Now That Justin Ross Harris has Been Convicted, Get Ready for the Appeal
Now that Justin Ross Harris has been convicted of murder for the death of his 22-month-old son Cooper, it’s only a matter of time before his attorneys appeal the decision (in fact, they have 30 days to do it). The jury found that Harris intentionally left Cooper in a hot car to die, while his defense maintained that it was a tragic accident.
Over the course of the trial, Harris’ defense made a number of motions for a mistrial. Perhaps the most significant instance was after Judge Mary Staley Clark restricted defense attorney Maddox Kilgore‘s ability to question one of the prosecution’s witnesses. When police officer Brett Gallimore took the stand, Kilgore claimed that his testimony was inconsistent with his initial report on the case, and wanted to impeach the witness’ credibility before the jury. When Gallimore was questioned by prosecutor Chuck Boring, he said that he “never saw (Harris) cry once. I didn’t see any emotion whatsoever.” Yet, Kilgore pointed out, Gallimore’s report said that Harris was extremely upset when the officer secured the scene when he arrived. Gallimore also said that Harris cursed at him, saying, “Shut the fuck up,” but in his testimony, he acknowledged that it couldn’t be heard in video footage.

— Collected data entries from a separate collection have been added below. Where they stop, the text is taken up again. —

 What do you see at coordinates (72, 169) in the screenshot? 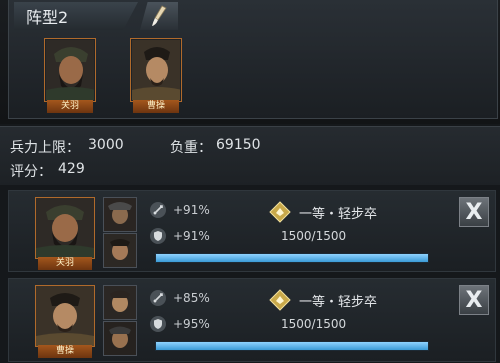
I see `score-value: 429` at bounding box center [72, 169].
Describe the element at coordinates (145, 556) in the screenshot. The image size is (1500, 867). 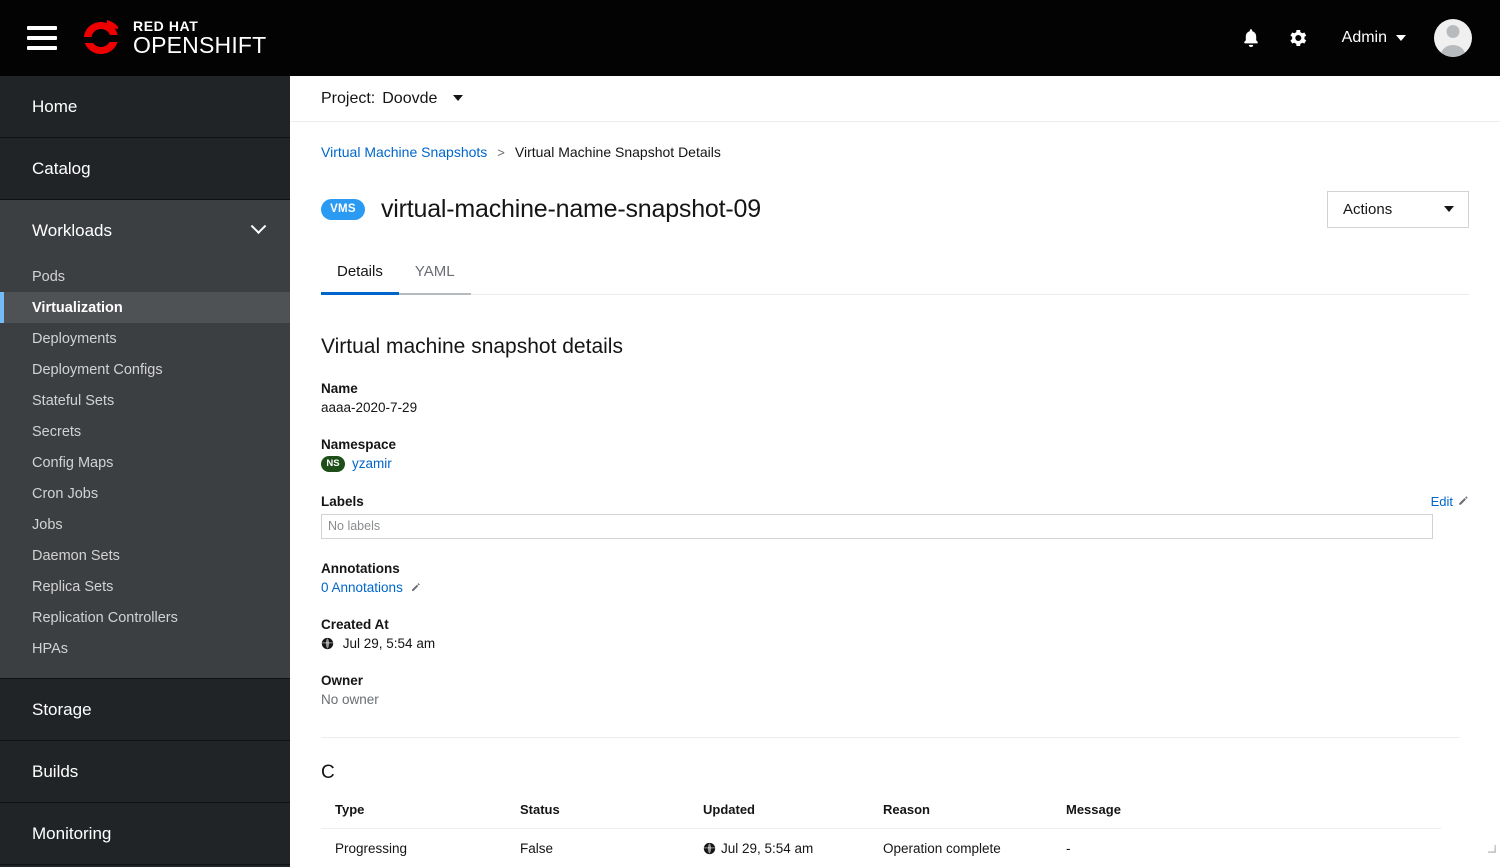
I see `sidebar-item-daemon-sets: Daemon Sets` at that location.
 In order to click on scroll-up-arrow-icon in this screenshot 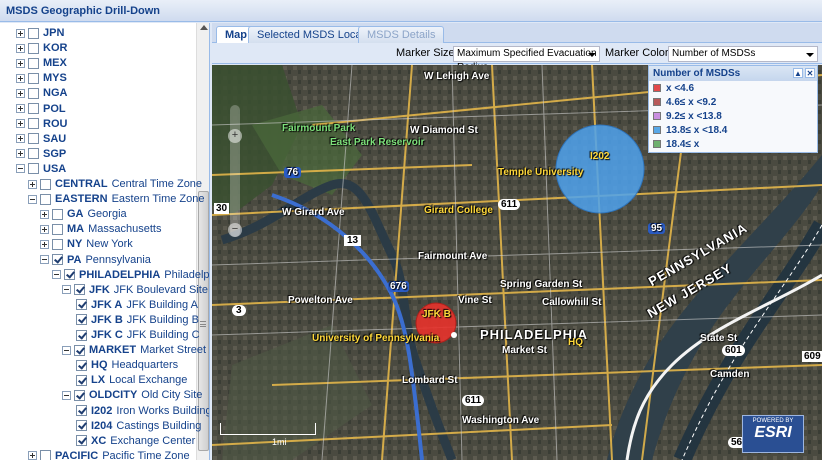, I will do `click(204, 28)`.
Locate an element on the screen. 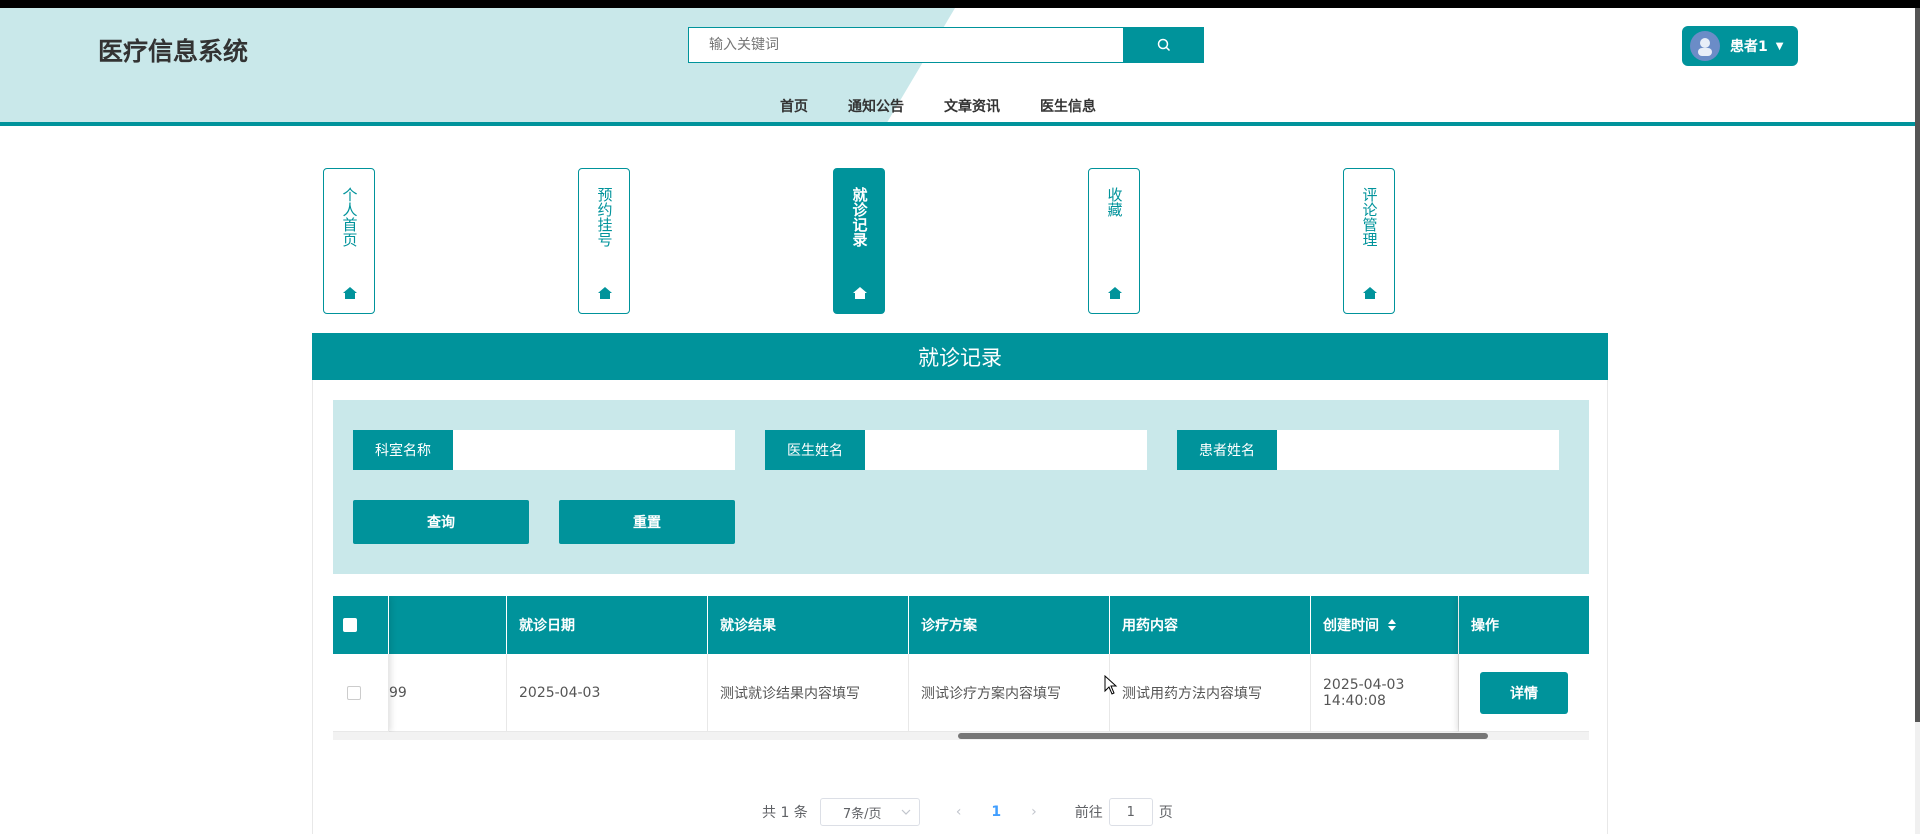 The image size is (1920, 834). department-field: 科室名称 is located at coordinates (544, 450).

Judge Clark kept Gallimore’s police report from being entered into evidence about the apparent inconsistency, which resulted in the motion for a mistrial. The judge denied the motion, and flat out said that if Kilgore had a problem, he could appeal.
Now, it looks like that will happen.
Additionally, there was an issue regarding the search warrant used in the case. The defense argued that it was based on information in a probable cause affidavit that wasn’t entirely correct, which they felt should have precluded certain evidence from being used at trial.
There was also the matter of Harris facing three charges that were separate from Cooper’s death. Harris had sent sexual messages and images to an underage girl around the same time as Cooper’s death, which tied into the prosecution’s theory that Harris was looking to get away from family life. This was a potential motive for why he was having affairs and why he would have killed his son. The defense felt that the charges related to this should have been kept separate from the charges related to Cooper’s death, because they were not connected, and because the case against Harris for sexting with a minor could be unfairly prejudicial against him for the murder charges.
Another issue that could likely be raised is with regards to a 3D rendering of the inside of Harris’ car, complete with a recreation of Cooper’s car seat with an image of a child inside. Harris’ defense objected to the 3D recreation of the vehicle, claiming that it was based on measurements that were different from the ones first given before the trial began. Judge Clark ruled that it was not a significant issue and allowed the evidence. While it is hard to say what role it played in the jury’s decision, the position of the car seat was key in the prosecution’s closing argument. Boring ended his closing by saying, “If that’s how that car seat looked on June 18, the defendant’s guilty of all counts.” The jury indeed found Harris guilty of all counts.
Sentencing might also be an issue on appeal, depending on the outcome of a hearing on December 5. Harris is facing life in prison, but if he is denied the possibility of parole, that could be something that his attorneys will fight through the appellate process.